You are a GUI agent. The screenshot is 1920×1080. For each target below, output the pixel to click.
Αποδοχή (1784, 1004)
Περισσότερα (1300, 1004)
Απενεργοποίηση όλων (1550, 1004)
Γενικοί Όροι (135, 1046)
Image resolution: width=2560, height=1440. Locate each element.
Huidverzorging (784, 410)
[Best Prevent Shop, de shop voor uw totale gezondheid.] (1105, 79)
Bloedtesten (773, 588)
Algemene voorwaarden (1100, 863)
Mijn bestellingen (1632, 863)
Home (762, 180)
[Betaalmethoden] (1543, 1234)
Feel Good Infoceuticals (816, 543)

..............................

Problem statement
Your answer should be one number: how many lines in the material hold the string "each".

Task result
2